No wonder the young player looks startled. Berlusconi protests his innocence. ‘Just to see her,’ he says. ‘I’m so old I can’t do anything any more . . .’ But the sexual innuendo is clear, and it makes the flesh creep.
The encounter, revealed in a new biography of Italy’s Lothario-in-chief, took place at the training ground of mighty AC Milan, the football club Berlusconi owns (with the property and media empires that make him the 141st-richest man in the world, according to Forbes magazine, with a net worth of $8 billion).

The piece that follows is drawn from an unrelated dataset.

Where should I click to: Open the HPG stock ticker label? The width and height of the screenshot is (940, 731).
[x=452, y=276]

He has swept in by helicopter and with typical arrogance is instructing his soccer superstars — every one of them an international and a household name — how to play the game. They must attack more and, by the way, here’s a personal tip for you from me on how to take corners. It’s then that he turns from football to his other great love — women — and asks Sulley Muntari, a powerful midfielder from Ghana, who also played for Portsmouth and Sunderland, about his wife.
Berlusconi, the nudge-nudge, wink-wink dirty old man of Europe, can’t seem to stop himself.

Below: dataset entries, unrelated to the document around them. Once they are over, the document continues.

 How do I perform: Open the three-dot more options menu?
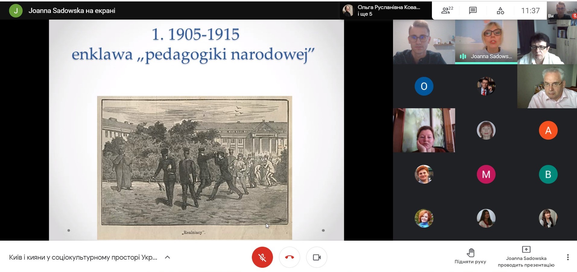point(568,257)
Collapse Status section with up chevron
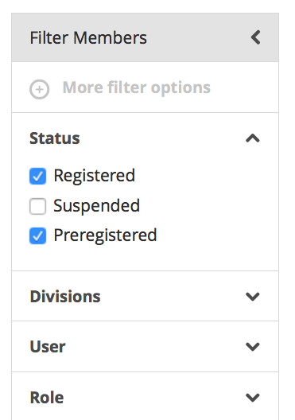The height and width of the screenshot is (420, 295). coord(253,138)
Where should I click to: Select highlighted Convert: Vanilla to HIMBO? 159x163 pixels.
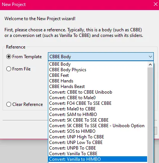[x=98, y=159]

Approaching 80, he has led a phenomenal life. From almost nothing, he built a vast property business in Italy and a media conglomerate of television channels.
He then went into politics, launched his own party and within months was Italy’s prime minister, a position he held for a record-breaking total of more than ten years over three terms.
On the world stage he shared the top table with international power brokers Bush, Blair, Sarkozy and Merkel. He was close friends with Colonel Gaddafi of Libya — and still is with Vladimir Putin. Yet he can never throw off the stench of sleaze, which exploded into massive headlines in 2010. In what was known with a worldwide snigger as the Bunga-Bunga scandal (a euphemism for unbridled copulation), he was accused of taking part in orgies and having sex with an under-age prostitute known as Ruby.
The Italian Press pounced, describing in lurid detail allegations of sado-masochism and girls dressed as nuns and nurses doing lap dances.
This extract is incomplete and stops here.